● **TEXT SECTION**:

■ ■ ■ ■ ■ ■ ■

Harmony. "The unique achievement of Western music is harmony." A widely held view; to most of the world's societies, that harmony is the hallmark of Western music. Other peoples, Goldman might have said, have rhythm and melody, but so do we (i.e., those guys ca. 1800); yet the "others" don't have harmony, at least not proper harmony. Well, they do; different, and probably less complex, but I've heard Indian musicians turn the tables: Your composers do harmony wonderfully well, but we are far better at creating melody; African musicians might say the same about rhythm, and Indonesians about sophistication in timbral interrelations. Here Goldman really pulls out the ethnocentric stops, saying, in effect, what "we" are best at is the standard of the world, and it's the presence of harmony that is the ultimate criterion of greatness in music. (Because we have better guns and bombs? I'm sure he didn't want the argument to lead to this.)

Nostalgia: I get the feeling that Goldman wished he had lived in 18th-century Vienna, where everyone understood Mozart's works, went down the street whistling "La ci darem la mano," and knew the difference between culture and civilization. We all have such wishes. But digging out from the emotional nostalgia, he knew better: the great synthesis of Western thought was readily accepted by some few musicians, certainly not all. Philistines among the music lovers thought it was too difficult. Mozart felt at one point that nobody in Vienna appreciated him, and went off to Prague. Certainly the population of Viennese cobblers, washerwomen, grocers, and laborers hardly understood the significance of "Don Giovanni." And while I once wished to walk along the Rhine like Schumann/Heine's poet (but getting the girl, to be sure), I know that Kant, Schopenhauer, Hegel weren't known to many, and were misunderstood by some in ways leading to . . . you know what. Those good old days when everyone knew the great music for its aesthetic and moral value, and thus became a good person leading the good life? Gimme a break. I guess I could go along with the notion that art can "show us what we could be." The proof would be in the pudding; did it actually ever move people closer to what they could be? I doubt it. But even to discuss this issue, you have to accept the concept of art being closely tied in with the rest of civilization.

Under Siege. Reading in Nicolas Slonimsky's Dictionary of Musical Invective, I'm struck by the degree to which the nasty things said by critics about Beethoven, Schubert, Schumann, Mahler, Brahms, Wagner, were written as if from a fortress under siege. We can find the same things said about jazz and popular music, and I guess the conservative art music world has always 1) resisted change, 2) insisted that it was in danger of demise, and 3) insisted that it be kept separate from the rest of the musical world. I ran into the same thing in India, where a noted scholar thundered to me, "there is no room for change in Indian music," and in Iran, where my teacher insisted that I write a book about what I had learned, lest the world forget it all. This in the midst of exceptional flowering of Indian and Persian music, flowering indeed, though coming under foreign influence. But then, foreign influences had always been around, one couldn't live without them. Even so, the art music world in America seems to me always, in my experience, to have seen itself besieged, and thus ready, maybe like Goldman, to throw hot oil at the attackers. That itself is a characteristic of the culture of great art: the "consumer" (a word Goldman wouldn't like) thinks that only a few people can understand, that others ought to be taught to understand but won't learn, that in the end only they themselves can see what's so great. In the end, Goldman is crying, in his wilderness, "but you don't really understand!"

■ ■ ■ ■ ■ ■ ■

● **DATASET EXCERPTS**:
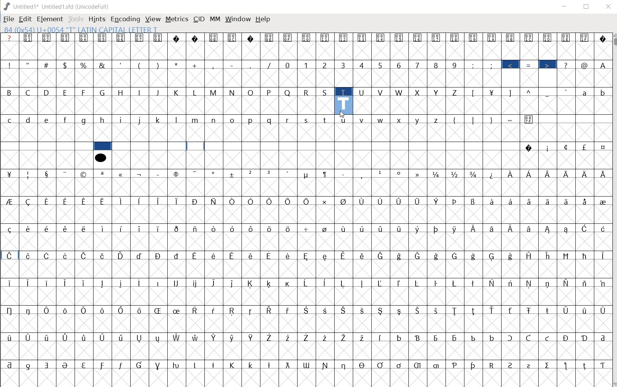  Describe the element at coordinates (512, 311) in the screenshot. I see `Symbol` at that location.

■ ■ ■ ■ ■ ■ ■

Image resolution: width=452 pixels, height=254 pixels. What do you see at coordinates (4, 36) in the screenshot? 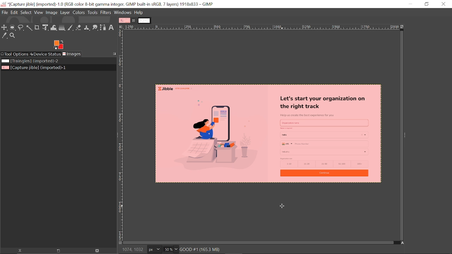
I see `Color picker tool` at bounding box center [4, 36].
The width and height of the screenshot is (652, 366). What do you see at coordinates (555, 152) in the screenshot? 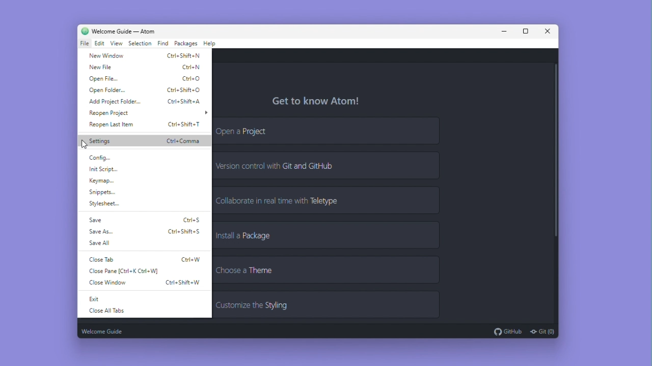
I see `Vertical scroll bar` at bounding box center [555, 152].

■ ■ ■ ■ ■ ■ ■

● **REQUIRED ACTIONS**:
**1.** According to the passage on Western art music, why did Mozart go off to Prague? Answer in one to three sentences.
**2.** Rewrite the paragraph of the passage on Western art music that begins "Under Siege." as a brief list, keeping its main facts.
The data shown here were taken from a separate source.

● **RESPONSES TO THE TASKS**:
**1.** Mozart went off to Prague because he felt at one point that nobody in Vienna appreciated him.

**2.**
- In Nicolas Slonimsky's Dictionary of Musical Invective, critics' attacks on Beethoven, Schubert, Schumann, Mahler, Brahms and Wagner read as if written from a fortress under siege.
- The same things have been said about jazz and popular music.
- The conservative art music world has always resisted change, insisted it was in danger of demise, and insisted on being kept separate from the rest of music.
- In India, a noted scholar declared there was no room for change in Indian music. In Iran, the writer's teacher urged a book so the world would not forget what was learned.
- Both happened amid an exceptional flowering of Indian and Persian music, which was coming under foreign influence. Foreign influences had always been present.
- The American art music world has seemed to see itself as besieged and ready, perhaps like Goldman, to throw hot oil at attackers.
- This reflects the culture of great art: its "consumer" thinks only a few can understand, others won't learn, and only they see its greatness.
- In the end, Goldman cries in his wilderness, "but you don't really understand!"